Using the display‑port housing as a reliable ground reference, he probes the card’s power delivery network. The Vcore rail shows roughly 0.26 Ω resistance, while the MSVDD rails sit near 0.85 Ω each, and combined they read about 1.1 Ω. Memory phases exhibit about 7.8 Ω each, confirming a three‑phase memory subsystem. He also identifies up to ten Vcore power stages, likely driven by an MPS 29816 controller, and maps several input‑filtering capacitors tied directly to the 12‑V high‑current connector.

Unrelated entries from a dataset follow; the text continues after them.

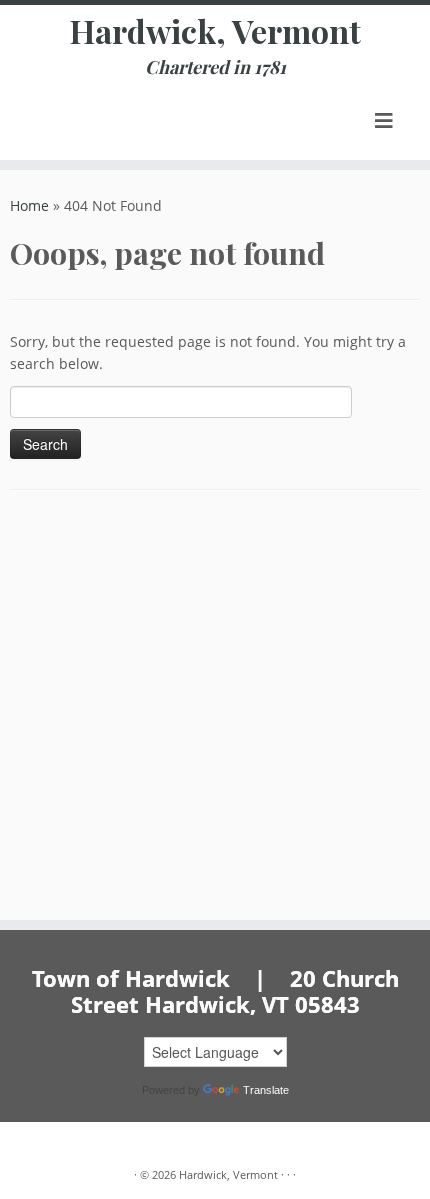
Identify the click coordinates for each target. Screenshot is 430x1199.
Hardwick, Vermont (215, 31)
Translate (266, 1090)
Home (29, 205)
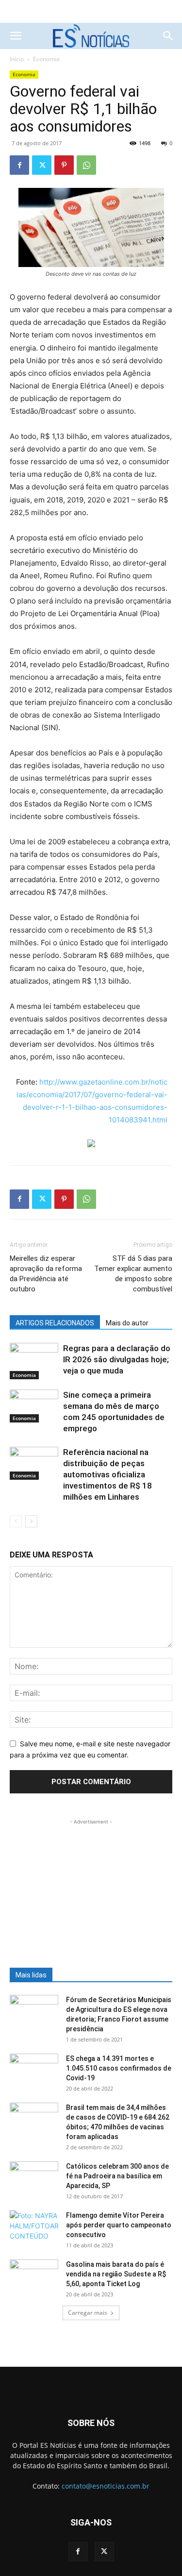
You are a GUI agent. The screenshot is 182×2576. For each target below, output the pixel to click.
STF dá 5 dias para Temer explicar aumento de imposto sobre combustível (133, 1273)
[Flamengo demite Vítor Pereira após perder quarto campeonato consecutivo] (34, 2227)
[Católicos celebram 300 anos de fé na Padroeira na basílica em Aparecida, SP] (34, 2178)
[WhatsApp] (86, 165)
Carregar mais (87, 2312)
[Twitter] (41, 165)
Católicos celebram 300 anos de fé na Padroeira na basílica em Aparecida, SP (117, 2176)
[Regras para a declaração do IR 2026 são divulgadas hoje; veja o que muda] (34, 1361)
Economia (46, 59)
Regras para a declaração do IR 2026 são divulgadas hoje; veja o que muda (116, 1359)
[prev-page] (16, 1521)
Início (17, 59)
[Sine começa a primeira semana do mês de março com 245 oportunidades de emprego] (34, 1406)
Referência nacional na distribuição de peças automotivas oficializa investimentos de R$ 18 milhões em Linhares (107, 1474)
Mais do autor (127, 1323)
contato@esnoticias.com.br (105, 2486)
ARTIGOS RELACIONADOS (55, 1323)
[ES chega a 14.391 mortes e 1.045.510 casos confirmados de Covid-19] (34, 2071)
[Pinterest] (64, 165)
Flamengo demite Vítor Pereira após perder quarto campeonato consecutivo (118, 2225)
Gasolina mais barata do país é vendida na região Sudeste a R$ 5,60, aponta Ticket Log (116, 2274)
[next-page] (31, 1521)
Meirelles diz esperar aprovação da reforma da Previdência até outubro (46, 1273)
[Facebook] (19, 165)
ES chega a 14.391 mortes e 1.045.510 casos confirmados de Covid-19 (118, 2068)
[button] (15, 36)
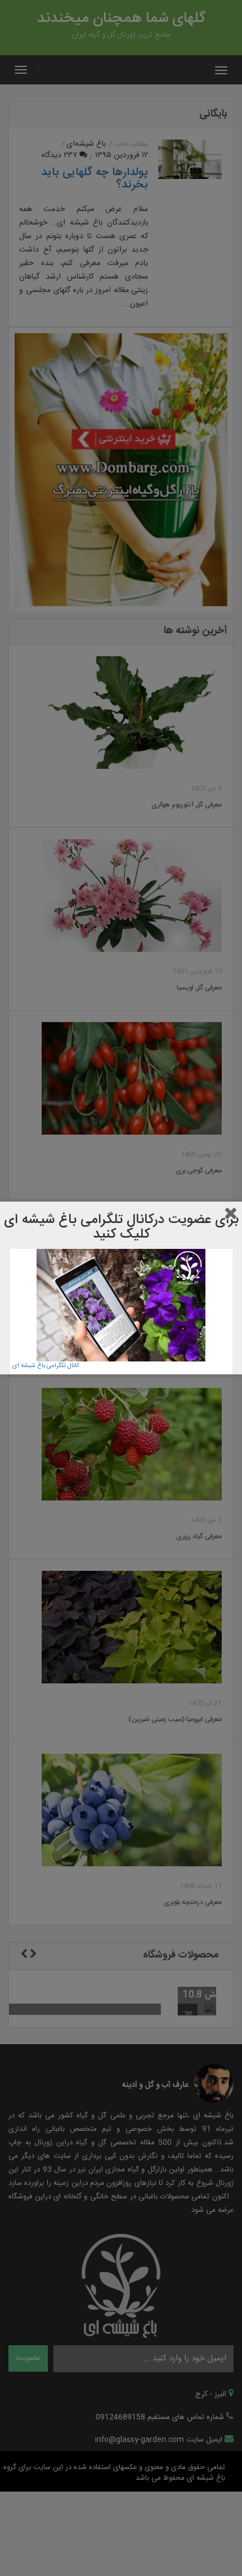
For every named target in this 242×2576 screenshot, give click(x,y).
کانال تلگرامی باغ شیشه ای (45, 1366)
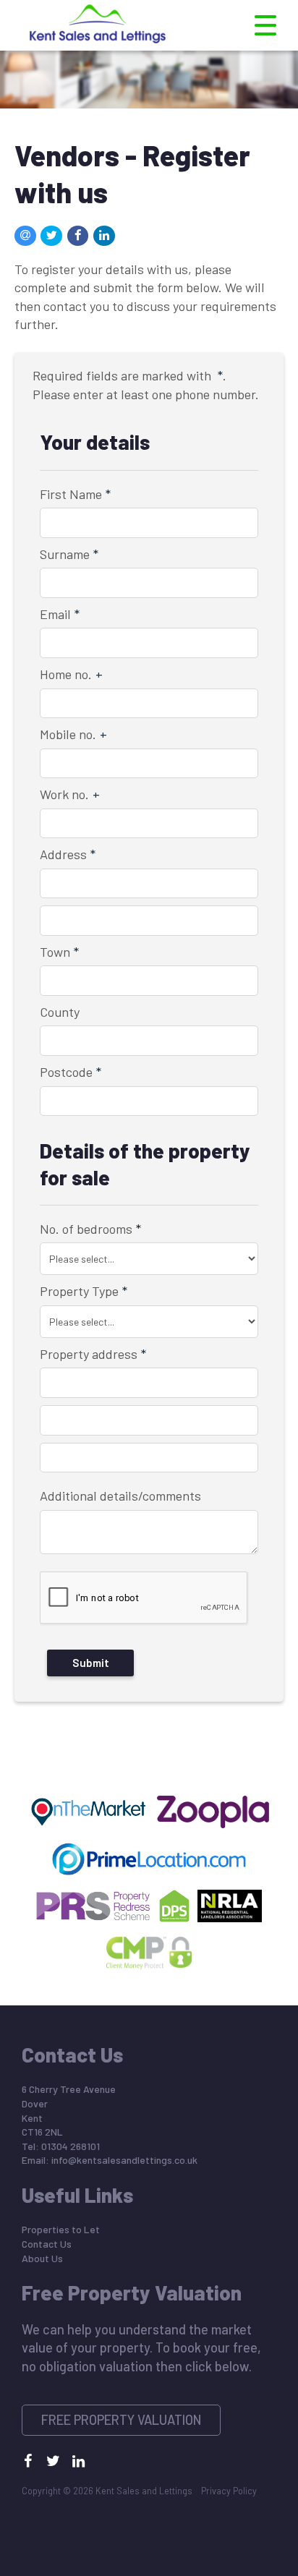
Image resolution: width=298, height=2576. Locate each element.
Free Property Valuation (121, 2420)
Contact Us (47, 2244)
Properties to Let (61, 2229)
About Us (42, 2258)
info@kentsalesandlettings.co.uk (124, 2160)
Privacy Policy (229, 2490)
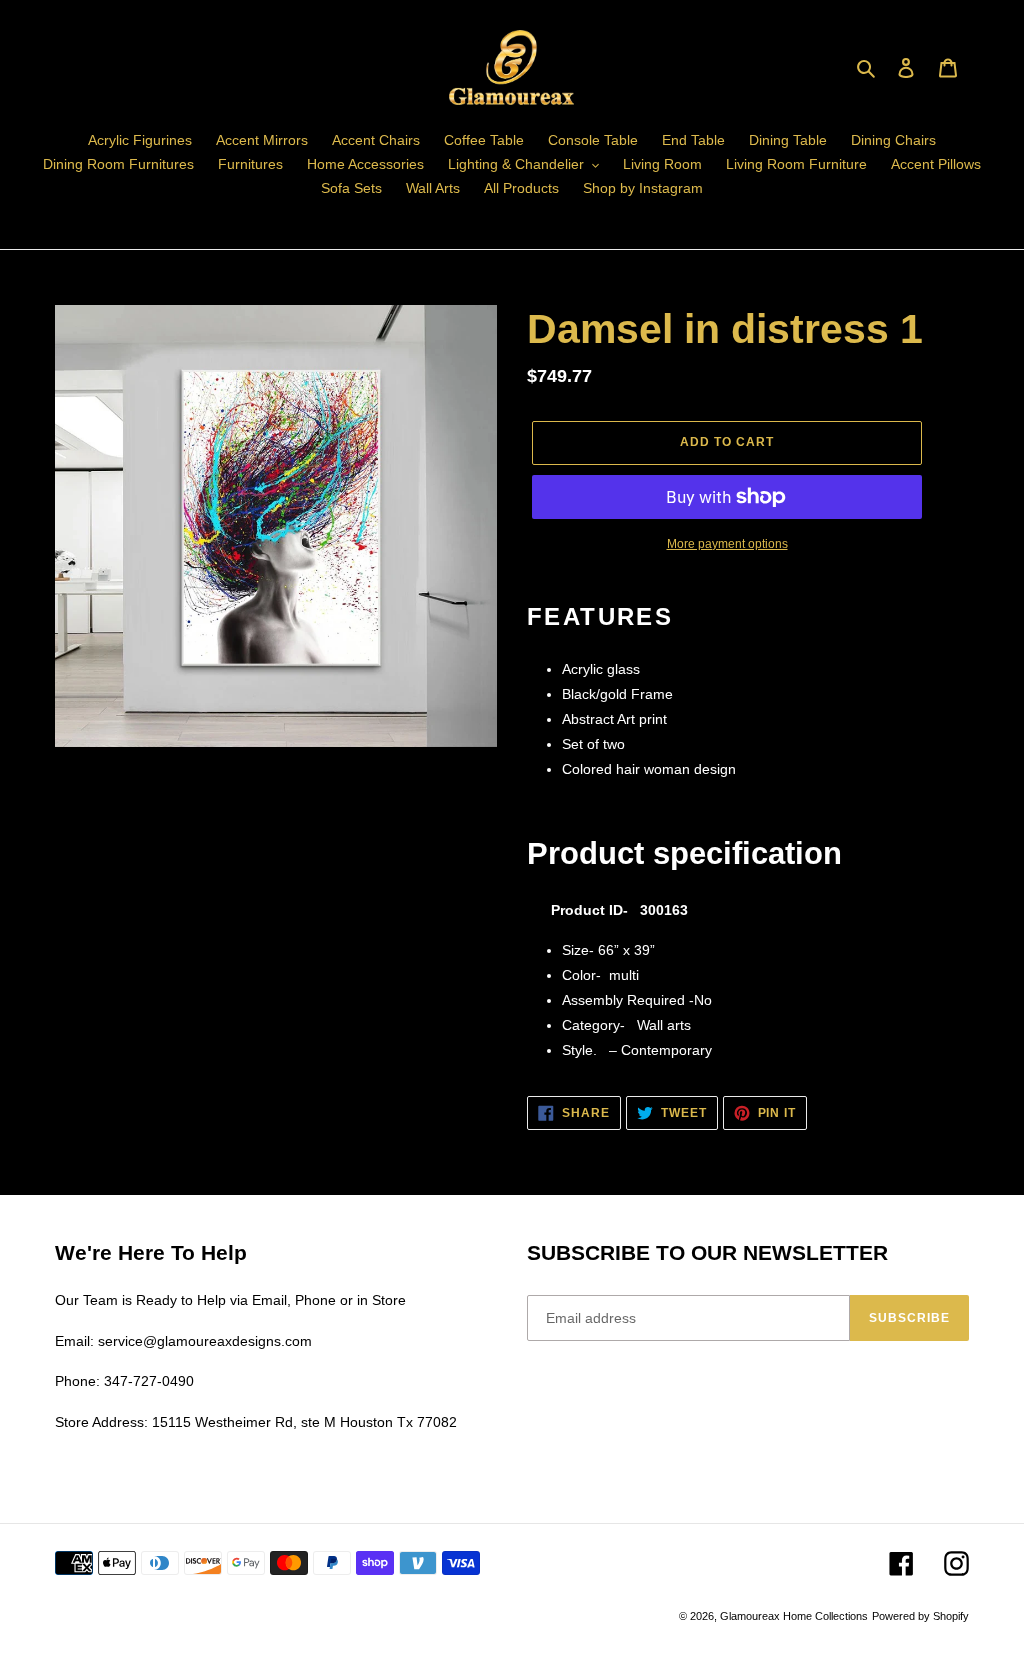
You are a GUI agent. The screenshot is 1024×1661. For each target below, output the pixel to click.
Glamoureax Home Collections (794, 1616)
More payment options (727, 544)
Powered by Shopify (920, 1616)
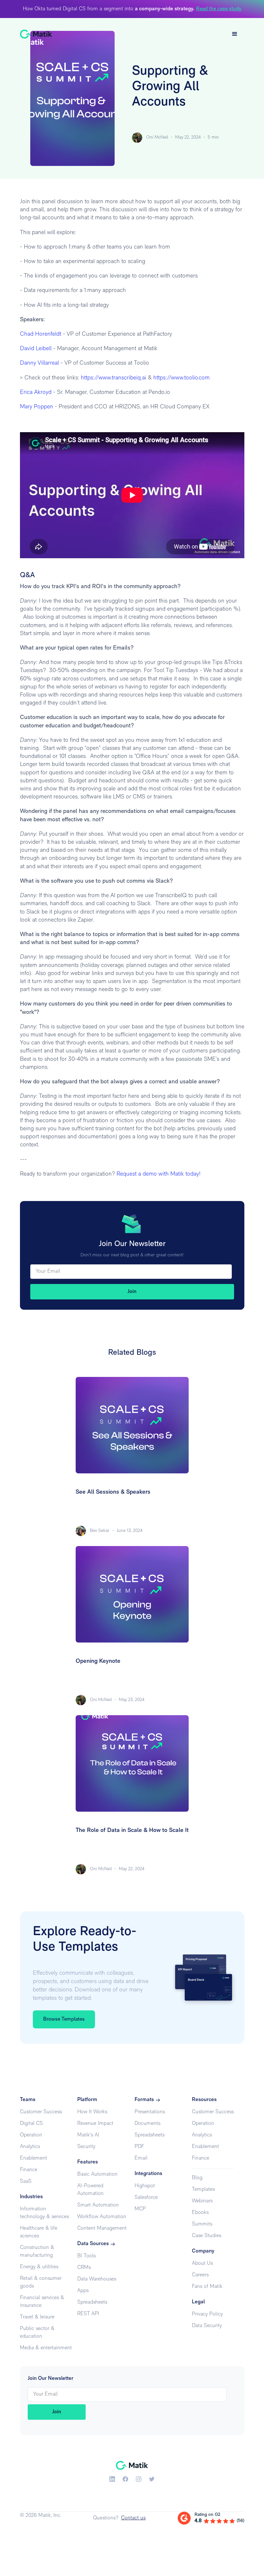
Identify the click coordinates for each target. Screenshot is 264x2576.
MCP (140, 2209)
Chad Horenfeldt (40, 334)
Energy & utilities (39, 2267)
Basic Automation (97, 2174)
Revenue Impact (95, 2123)
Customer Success (41, 2112)
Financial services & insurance (42, 2301)
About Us (202, 2263)
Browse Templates (64, 2019)
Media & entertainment (46, 2348)
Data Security (207, 2325)
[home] (36, 34)
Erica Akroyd (36, 393)
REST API (88, 2314)
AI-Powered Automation (90, 2189)
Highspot (145, 2186)
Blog (197, 2177)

A recurring theme is the inability to modify the power limit. Buildzoid notes, “when the card doesn’t let you change the power limit, you got to wonder what’s wrong with the PCB.” He explores the shunt‑resistor network, discovering zero‑ohm jumpers and a complex layout that makes shorting for a switchable limit non‑trivial. He plans to consult the NCP45492 pinout to devise a mod similar to one he implemented on a 4070 Ti.
The findings highlight the RTX 5080’s modest performance gains relative to its cost and the engineering challenges of retrofitting power‑limit controls. For enthusiasts and system integrators, understanding rail resistances and phase architecture informs thermal and stability tuning, while the potential for a DIY power‑limit switch could extend the card’s utility in benchmark rigs.